Evangelicalism and National Identity in Ulster, 1921-1998

Church History, June, 2005 by Edward J. Gitre

Evangelicalism and National Identity in Ulster, 1921-1998. By Patrick Mitchel. New York: Oxford University Press, 2003. xii 362 pp. $99.00 cloth.

In this lucidly written history of Irish evangelical unionism, Patrick Mitchel applies that elusive biblical mandate that the Christian should "be in the world but not of it" to a Northern Irish context. Based on Miroslav Volf's paradigm of "exclusion and embrace," Evangelicalism and National Identity in Ulster seeks to do far more than recount the various evangelical positions on the conflict. Here, rather, Mitchel dons the hat of a religious critic--part historian, part theologian, part committed Christian--definitely the latter-and argues that Protestant unionists have failed on two elemental counts. Not only have they failed to embrace their Catholic neighbors but also, irresponsibly, the evangelical message. That message is at base conciliatory--and not nationalistic.

How, Mitchel asks, has evangelicalism been shaped by or helped to shape "the violent and destructive whirlwind that blew across the land for much of the twentieth century" (2)? Before tackling that complicated question, he devotes a significant amount of text to defining nationalism. Following the "myth and symbol" school through Clifford Geertz, with a substantial dose of Anthony D. Smith, he argues that both Northern Catholic nationalism and Protestant unionism are related forms of nationalism.
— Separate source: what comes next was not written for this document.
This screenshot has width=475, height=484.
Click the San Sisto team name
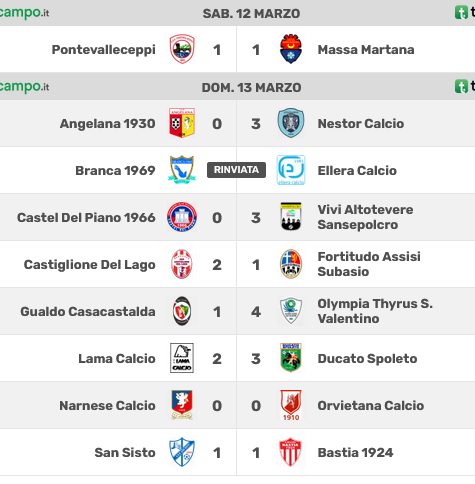click(x=125, y=453)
Both seek a national identity based on a "rational and coherent ideology" (41); both are "competing political perspectives" (76).

Based largely on institutional documents, Mitchel explicates the development of four strands of Northern Irish evangelicalism from Partition in 1921 to the 1998 Good Friday Agreement: "Orangeism," "Paisleyism," Irish Presbyterianism, and the Evangelical Contribution on Northern Ireland (ECONI). He arranges the four along a spectrum from "closed evangelical" to "open evangelical." The former--"Orangeism" and "Paisleyism"--belonging to the defensive "closed" camp; the latter--Presbyterianism and ECONI--the more porous, to "open." This scheme, he argues, allows for a capacious construction of evangelicalism that gives room for a marked degree of divergence and, significantly, disagreement.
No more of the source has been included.